When she and her husband, who works as a carpenter, decided to have a baby, they realized that their salaries would not cover the cost of daycare, which came to more than a thousand dollars a month. So Smith quit her job in state government to work at a corporate law firm, where she would earn more money even though the work was less fulfilling to her. (She’s asked to use a pseudonym to speak openly without any fear of career repercussions.) “Getting a higher-paying job was absolutely part of my family planning process,” she tells me. “I had to quit a job that I loved to have enough money to pay for my daughter’s daycare.”

Now that her daughter is three years old, she’s decided to go back to her dream job as a public servant. These days, after paying off their mortgage, student loans, and daycare, the family is left with $250 a month in savings. “There’s no doubt in my mind that if we made more money I would already have another baby by now,” she says. “But we just can’t afford it. We’re looking for any opportunity to cut down on costs so that we can put more towards our savings.”

Working women without a working childcare system

In most industrialized nations, an attorney and a carpenter would not feel crippled by the cost of childcare. But in America, the skyrocketing cost of childcare is just one of the harsh realities of parenthood.

It now costs $31,000 more (adjusted for inflation) to raise a child from infancy to the age of 18 than it did in 1960. Between 1985 and 2011 alone, the cost of childcare went up by 70%, even though wages barely grew. Given that the cost of food, diapers, transportation, and housing has either gone down or stayed the same, this increase largely comes down to the ballooning cost of paying for other people to look after our children.

Information supplied:

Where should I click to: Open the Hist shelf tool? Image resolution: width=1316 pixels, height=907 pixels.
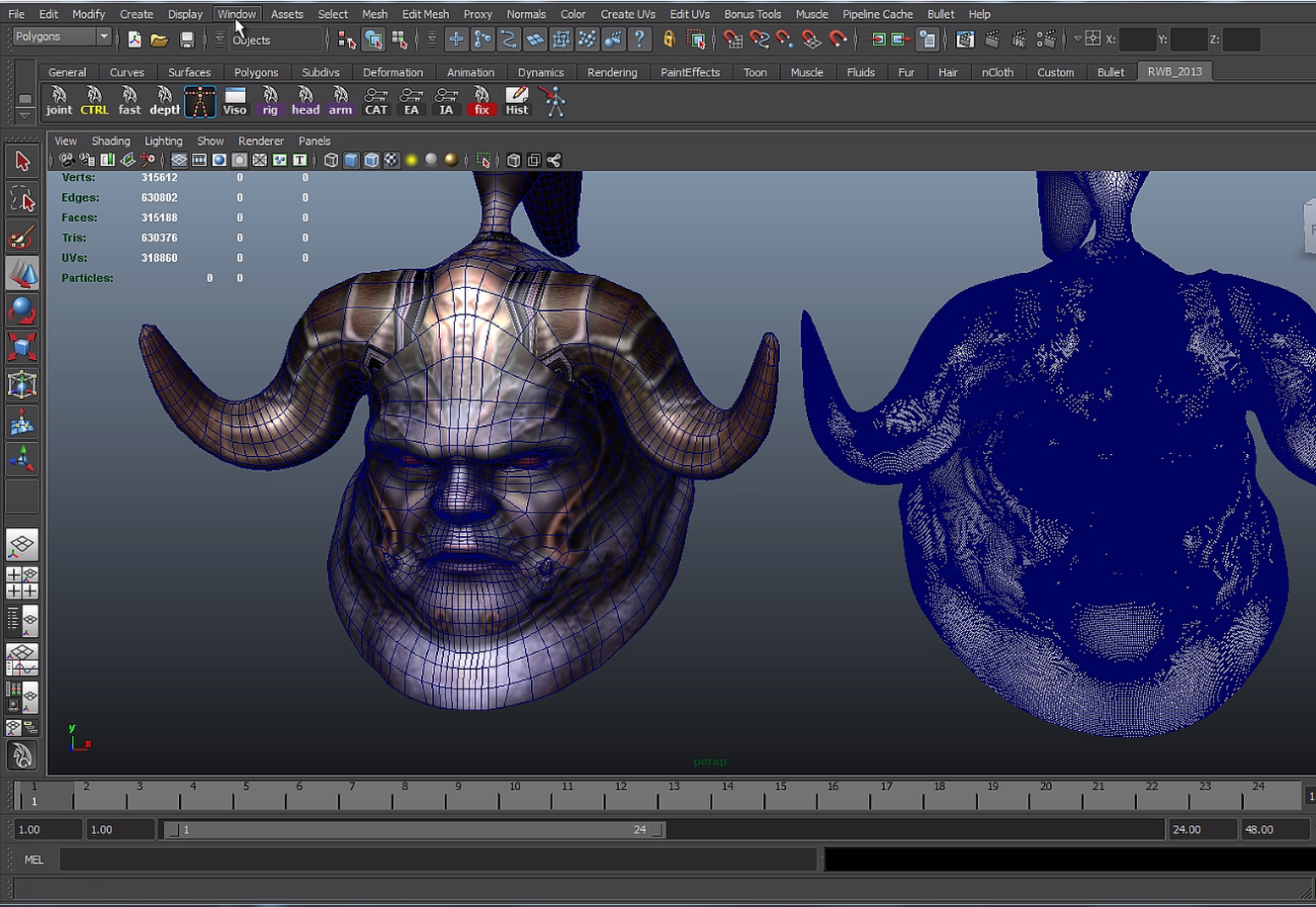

Set tasks:
A) Answer these from the childcare excerpt, one per line:
(i) What does Smith's husband do for work?
(ii) How much is the family left with in savings each month?
(iii) By what percentage did the cost of childcare rise between 1985 and 2011?
B) Duplicate a passage from the childcare excerpt word for word. Begin at the words "In most industrialized"; stop after "after our children.".
The lines are separate material from the text.

Full solutions:
A)
(i) He works as a carpenter.
(ii) $250 a month.
(iii) 70%.

B)
In most industrialized nations, an attorney and a carpenter would not feel crippled by the cost of childcare. But in America, the skyrocketing cost of childcare is just one of the harsh realities of parenthood.

It now costs $31,000 more (adjusted for inflation) to raise a child from infancy to the age of 18 than it did in 1960. Between 1985 and 2011 alone, the cost of childcare went up by 70%, even though wages barely grew. Given that the cost of food, diapers, transportation, and housing has either gone down or stayed the same, this increase largely comes down to the ballooning cost of paying for other people to look after our children.